A medida que la edad de Alfredo avanzaba, distintas facetas de la cultura iban desapareciendo. El entretenimiento infantil caducó al llegar a su adolescencia. La cultura joven terminó cuando Alfredo alcanzó la madurez. A Alfredo le parecía una lástima que se perdiera todo eso y trataba de preservarlo, aunque fuera porque, tal vez, un día le agarraría un ataque de nostalgia y querría volver a experimentar algo de lo que le gustaba antes. Pero era un esfuerzo muy grande, que en su mayor parte no valía la pena, y dedicar demasiado tiempo a eso hubiera implicado estar inmerso en el pasado en lugar de disfrutar el presente.
A medida que las generaciones mayores iban expirando, Alfredo veía que los cementerios se llenaban. Pensaba que un día iba a estar entre los pocos que los verían casi completos. También pensaba que él no iba a poder ser enterrado, si efectivamente era el último en morir. Pero no importaba mucho, porque tampoco habría nadie para sufrir las consecuencias. Alfredo reflexionó que un cuerpo que se descompone en una ciudad vacía donde no hay nadie que pueda olerlo, es lo mismo que si no tuviera olor.

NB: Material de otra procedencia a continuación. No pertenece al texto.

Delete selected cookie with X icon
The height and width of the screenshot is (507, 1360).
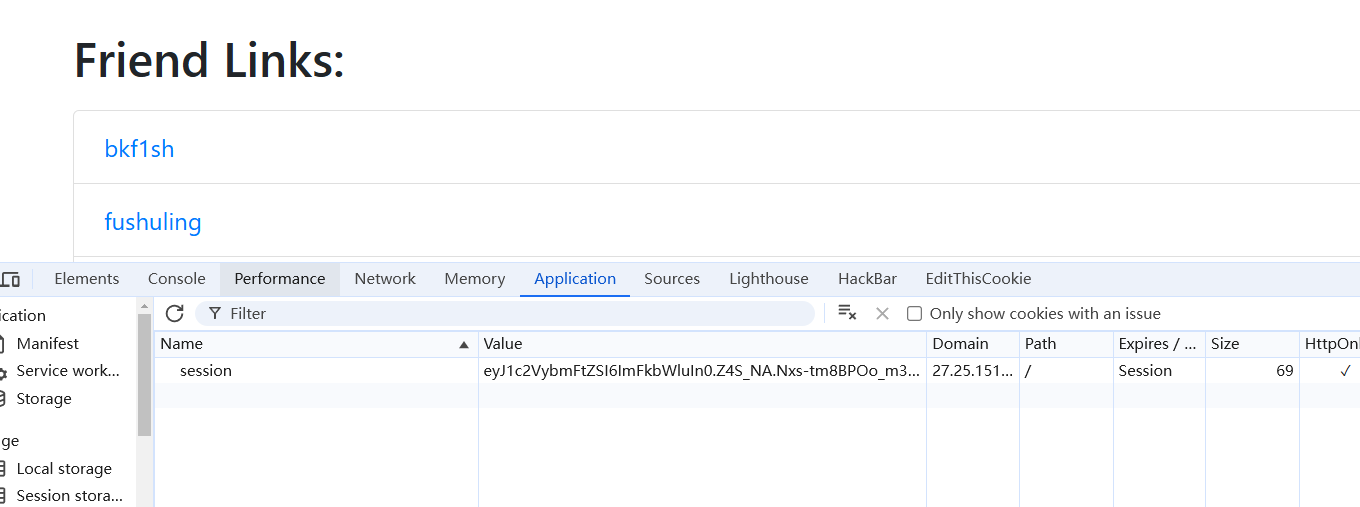pyautogui.click(x=882, y=314)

A su avanzada edad, Alfredo conoció un mundo muy poco poblado. Quedaba poca gente, todos mayores que él. Alfredo y los demás tuvieron una relación mucho más cercana que lo que habían podido lograr sociedades enteras antes de llegar a ser tan pocos. Cuando alguien moría, era llorado por todos. Los que quedaban hacían todo lo posible por disfrutar al máximo el tiempo que le quedaba a la especie. Era la última oportunidad de vivir el presente.